Information

This page provides general information and a detailed overview on the used data formats in the Bimanual Actions Dataset. A manual for the used data formats is also available for download as a PDF document here.

The Dataset in Numbers

Some facts about the Bimanual Actions Dataset.

Subjects	6 subjects (3 female, 3 male; 5 right-handed, 1 left-handed)
Tasks	9 tasks (5 in a kitchen context, 4 in a workshop context)
Recordings	540 recordings in total (6 subjects performed 9 tasks with 10 repetitions)
Playtime	2 hours and 18 minutes, or 221 000 RGB-D image frames
Quality	640 px × 480 px image resolution; 30 fps (83 recordings are at 15 fps due to technical issues)
Actions	14 actions (idle, approach, retreat, lift, place, hold, stir, pour, cut, drink, wipe, hammer, saw, and screw)
Objects	12 objects (cup, bowl, whisk, bottle, banana, cutting board, knife, sponge, hammer, saw, wood, and screwdriver)
Annotations	Actions fully labelled for both hands individually; 5 413 frames labelled with object bounding boxes

Action Label Mapping

Refer to the following table for a mapping of action label IDs and their symbolic name.

#	Action	Description
0	idle	The hand does nothing semantically meaningful
1	approach	The hand approaches an object which is going to be relevant
2	retreat	The hand retreats from an object after interacting with it
3	lift	The hand lifts an object to allow using it
4	place	The hand places an object after using it
5	hold	The hand holds an object to ease using it with the other
6	pour	The hand pours something from the grasped object
7	cut	The hand cuts something with the grasped object
8	hammer	The hand hammers something with the grasped object
9	saw	The hand saws something with the grasped object
10	stir	The hand stirs something with the grasped object
11	screw	The hand screws something with the grasped object
12	drink	The hand is used to drink with the grasped object
13	wipe	The hand wipes something with the grasped object

Object Class Label Mapping

Refer to the following table for a mapping of object class label IDs and their symbolic name.

#	Object	Description
0	bowl	Either a small green bowl or a bigger orange bowl.
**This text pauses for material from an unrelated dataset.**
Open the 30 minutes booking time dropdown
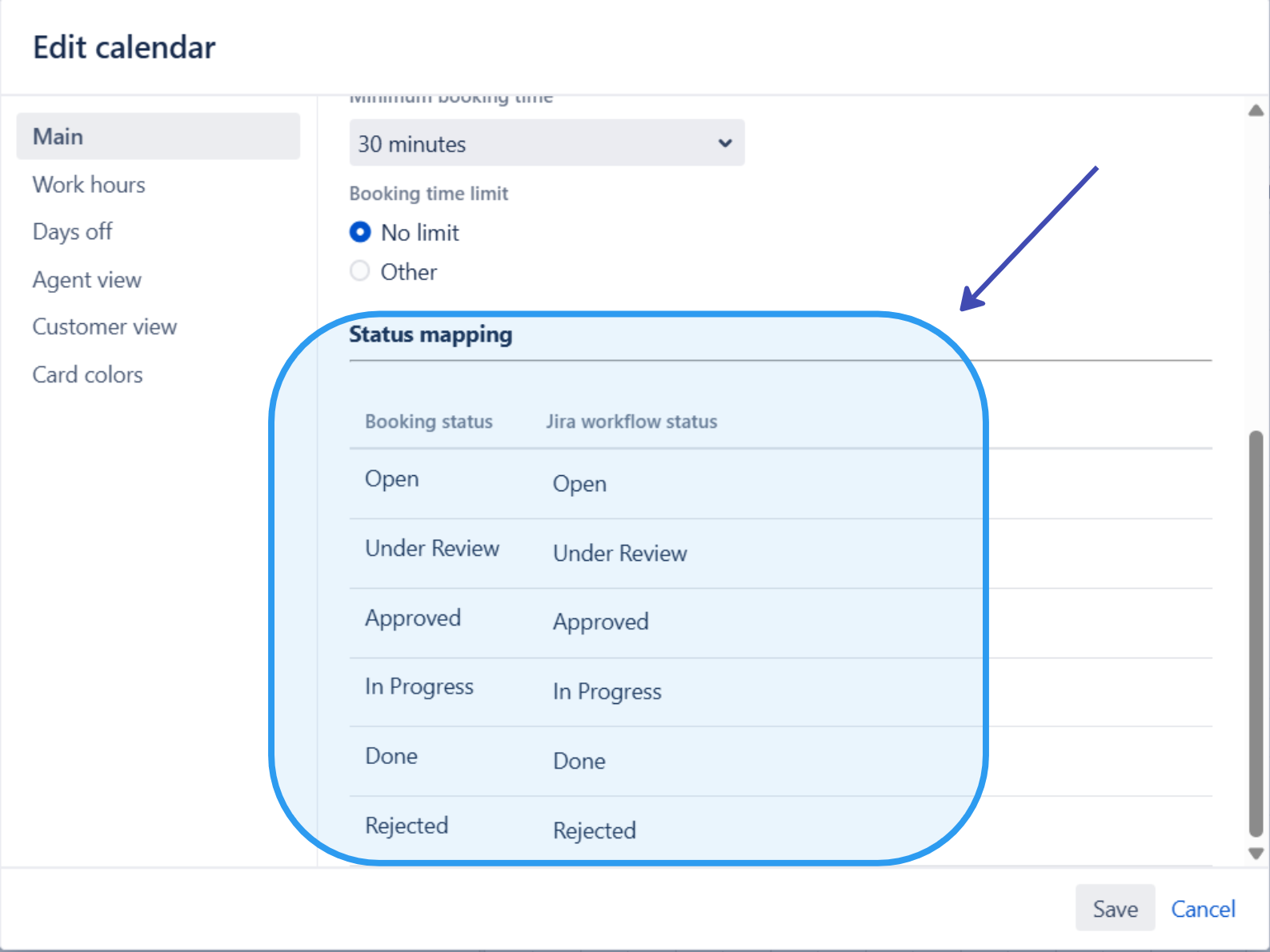[547, 143]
Used only in the kitchen
1	knife	A black knife. Used only in the kitchen
2	screwdriver	A screwdriver. Used only in the workshop
3	cutting board	A wooden cutting board. Used only in the kitchen
4	whisk	A whisk. Used only in the kitchen
5	hammer	A hammer. Used only in the workshop
6	bottle	Either a white bottle, a smaller black bottle, or a green bottle. Used only in the kitchen
7	cup	Either a yellow, blue or red cup. Used only in the kitchen
8	banana	A banana. Used only in the kitchen
9	cereals	A pack of cereals. Used only in the kitchen
10	sponge	Either a big yellow sponge, or a smaller green one. Used only in the kitchen
11	wood	A piece of wood. Either a long one, or a smaller one. Used only in the workshop
12	saw	A saw. Used only in the workshop
13	hard drive	A hard drive. Used only in the workshop
14	left hand	The subject's left hand
15	right hand	The subject's right hand

Object Relations Label Mapping

Refer to the following table for a mapping of object relation IDs to their symbolic name.
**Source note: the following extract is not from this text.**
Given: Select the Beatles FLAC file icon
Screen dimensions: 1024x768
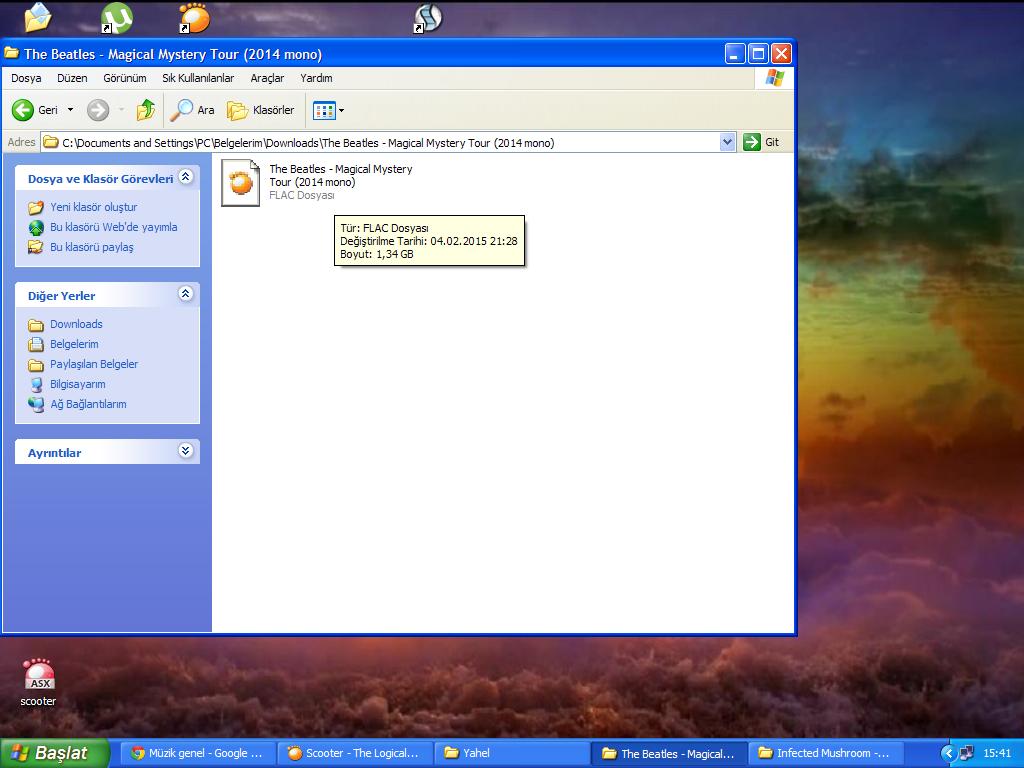Looking at the screenshot, I should 240,183.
Note: The following spatial relations were originally defined by Ziaeetabar et al. [1].

#	Relation	Description
0	contact	Spatial relation. Objects are in contact
1	above	Spatial relation (static). One object is above the other
2	below	Spatial relation (static). One object is below the other
3	left of	Spatial relation (static). One object is left of the other
4	right of	Spatial relation (static). One object is right of the other
5	behind of	Spatial relation (static). One object is behind of the other
6	in front of	Spatial relation (static). One object is in front of the other
7	inside	Spatial relation (static). One object is inside of another
8	surround	Spatial relation (static). One object is surrounded by another
9	moving together	Spatial relation (dynamic). Two objects are in contact and move together
10	halting together	Spatial relation (dynamic). Two objects are in contact but do not move
11	fixed moving together	Spatial relation (dynamic). Two objects are in contact and only one moves
12	getting close	Spatial relation (dynamic). Two objects are not in contact and move towards each other
13	moving apart	Spatial relation (dynamic). Two objects are not in contact and move apart from each other
14	stable	Spatial relation (dynamic). Two objects are not in contact and their distance stays the same
15	temporal	Temporal relation. Connects observations of one object instance over consecutive frames

RGB-D Camera Normalisation

The camera angles vary slightly, depending on when the recordings were taken. The file bimacs_rgbd_data_cam_norm.json contains the necessary data to perform a normalisation, i.e. to rotate the point clouds to account for the tilted camera, and offsets to center the world frame on the table.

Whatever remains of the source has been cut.